* START SUPPLIED PASSAGE *
The purpose of the Asset/Liability Management Committee is to monitor, communicate, coordinate, and direct asset/liability management consistent with our business plan and board-approved policies. The Committee directs and monitors the volume and mix of assets and funding sources, taking into account relative costs and spreads, interest rate sensitivity and liquidity needs. The objectives are to manage assets and funding sources to produce results that are consistent with liquidity, capital adequacy, interest rate risk, growth, and profitability goals.
The Committee meets on a quarterly basis to, among other things, protect capital through earnings stability over the interest rate cycle, maintain our well-capitalized status, and provide a reasonable return on investment. The Committee recommends appropriate strategy changes based on this review. The Committee is responsible for reviewing and reporting the effects of policy implementation and strategies to the Board of Directors at least quarterly. Senior managers oversee the process on a daily basis.
A key element of the Bank’s asset/liability management strategy is to protect earnings by managing the inherent maturity and repricing mismatches between its interest-earning assets and interest-bearing liabilities. The Bank generally manages such earnings exposure through the addition of loans, investment securities and deposits with risk mitigating characteristics and by entering into appropriate term FHLB advance agreements.
As part of its efforts to monitor and manage interest rate risk, the Bank uses the economic value of equity (“EVE”) methodology adopted by the Federal Financial Institutions Examination Council ("FFIEC") as part of its capital regulations. In essence, the EVE approach calculates the difference between the present value of expected cash flows from assets and liabilities. In addition to monitoring selected measures of EVE, management also calculates and monitors potential effects on net interest income resulting from increases or decreases in market interest rates. This approach uses the earnings at risk (“EAR”) methodology adopted by the Joint Agency Policy Statement on Interest Rate Risk as part of its capital regulations. EAR calculates estimated net interest income using a flat balance sheet approach over a twelve month time horizon. The EAR process is used in conjunction with EVE measures to identify interest rate risk on both a global and account level basis. Management and the Board of Directors review EVE and EAR measurements at least quarterly to review historical trends, projected measurements, and to determine whether the Bank's interest rate exposure is within the limits established by the Board of Directors.
* END SUPPLIED PASSAGE *
* START INFORMATION SUPPLIED *
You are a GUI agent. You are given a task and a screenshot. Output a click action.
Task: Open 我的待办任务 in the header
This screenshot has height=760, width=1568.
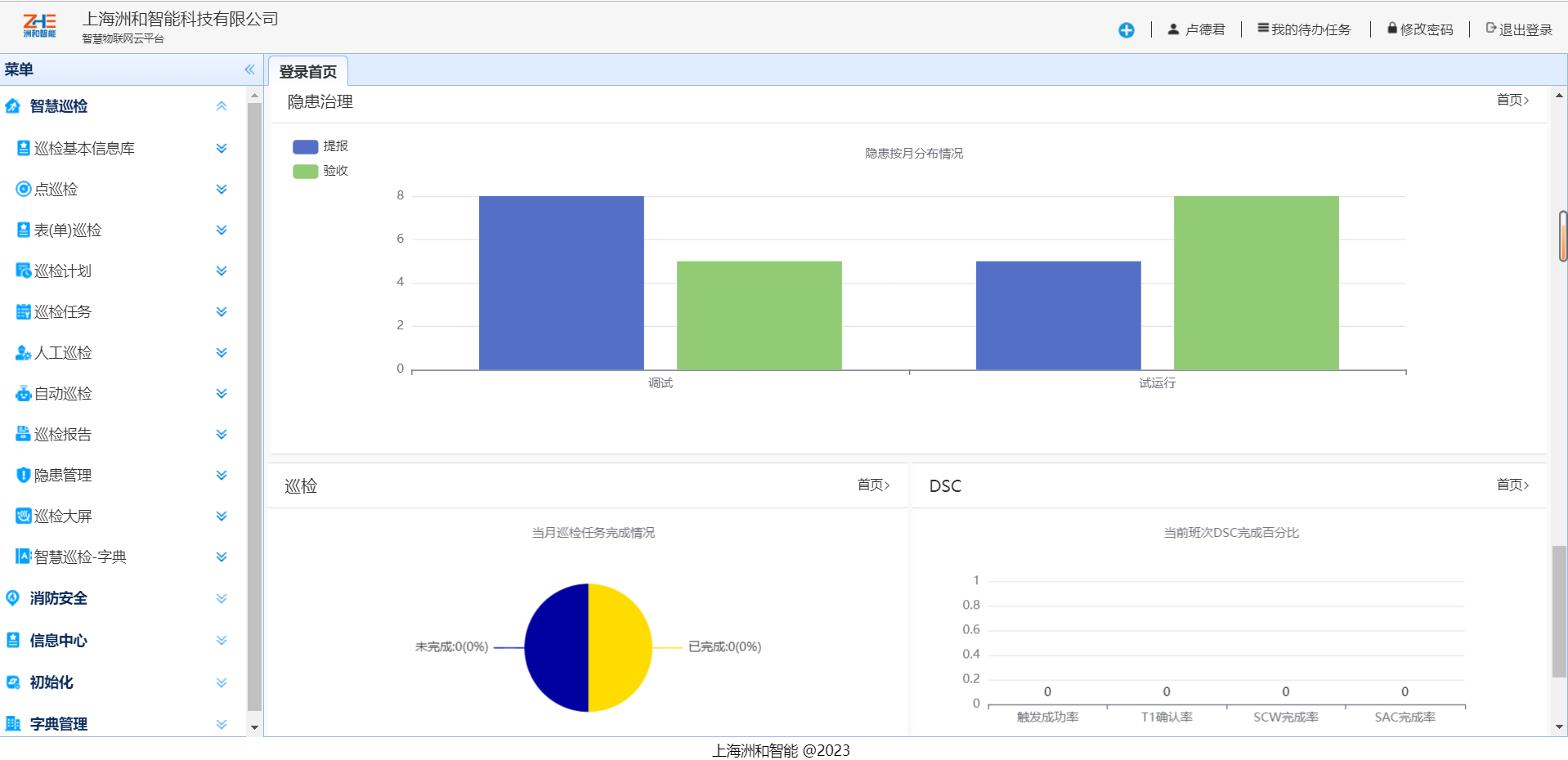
* END INFORMATION SUPPLIED *
:: JOB 1 ::
Answer these from the asset/liability management text:
(a) How often does the Committee meet?
(b) Over what time horizon does EAR estimate net interest income?
(c) Which body adopted the EVE methodology the Bank uses?
:: JOB 2 ::
Please retype everything in the asset/liability management text from "The purpose of" down to "and profitability goals.".
:: JOB 3 ::
Extend the asset/liability management text onward from its final sentence.

:: TASK RESPONSE 1 ::
(a) On a quarterly basis.
(b) A twelve month time horizon.
(c) The Federal Financial Institutions Examination Council (FFIEC).

:: TASK RESPONSE 2 ::
The purpose of the Asset/Liability Management Committee is to monitor, communicate, coordinate, and direct asset/liability management consistent with our business plan and board-approved policies. The Committee directs and monitors the volume and mix of assets and funding sources, taking into account relative costs and spreads, interest rate sensitivity and liquidity needs. The objectives are to manage assets and funding sources to produce results that are consistent with liquidity, capital adequacy, interest rate risk, growth, and profitability goals.

:: TASK RESPONSE 3 ::
49


The Bank's asset/liability management strategy sets acceptable limits for the percentage change in EVE and EAR given changes in interest rates. For instantaneous, parallel, and sustained interest rate increases or decreases of 100 basis points, the Bank's policy indicates that change in EVE should not decrease by more than 5%, and for increases of 200, 300, and 400 basis points, the change in EVE should not exceed a 10%, 12.5% and 15% decrease, respectively. For an instantaneous, parallel, and sustained interest rate increase or decrease of 100 basis points, the Bank's policy indicates that the change in EAR should not exceed a 7% decrease, and for increases of 200, 300, and 400 basis points, the change in EAR should not exceed decreases of 10%, 13% and 15%, respectively.
As illustrated in the tables below, the Bank was within policy limits for all scenarios tested. The tables presented below, as of March 31, 2018, and December 31, 2017, are internal analyses of our interest rate risk as measured by changes in EVE and EAR for instantaneous, parallel, and sustained shifts for all market rates and yield curves, in 100 basis point increments, up 400 basis points and down 100 basis points.
As illustrated in the tables below, our EVE would be negatively impacted by a parallel, instantaneous, and sustained increase in market rates. Such an increase in rates would negatively impact EVE as a result of the duration of assets, including loans and investments, being longer than the duration of liabilities, primarily deposit accounts and FHLB borrowings. In rising rate environments, deposits are more beneficial to the Bank’s EVE than comparable wholesale funding. As illustrated in the table below, at March 31, 2018, our EAR would be positively impacted by a parallel, instantaneous, and sustained increase in market rates. Our EVE and EAR would also be negatively impacted by a 100 basis point decline in market rates.
March 31, 2018
Change in Interest Rates in Basis Points
 
Economic Value of Equity
 
Earnings at Risk (12 months)
 
Estimated EVE
 
Estimated Increase / (Decrease) in EVE
 
 EVE Ratio %
 
Estimated Net Interest Income
 
Increase / (Decrease) in Estimated Net Interest Income
 
 
$ Amount
 
$ Change
 
% Change
 
 
 
$ Amount
 
$ Change
 
% Change
 
 
(Dollars in thousands)
400

 
1,364,207

 
(137,022
)
 
(9.13
)
 
16.72
 
367,158

 
22,034

 
6.38

300

 
1,410,657

 
(90,572
)
 
(6.03
)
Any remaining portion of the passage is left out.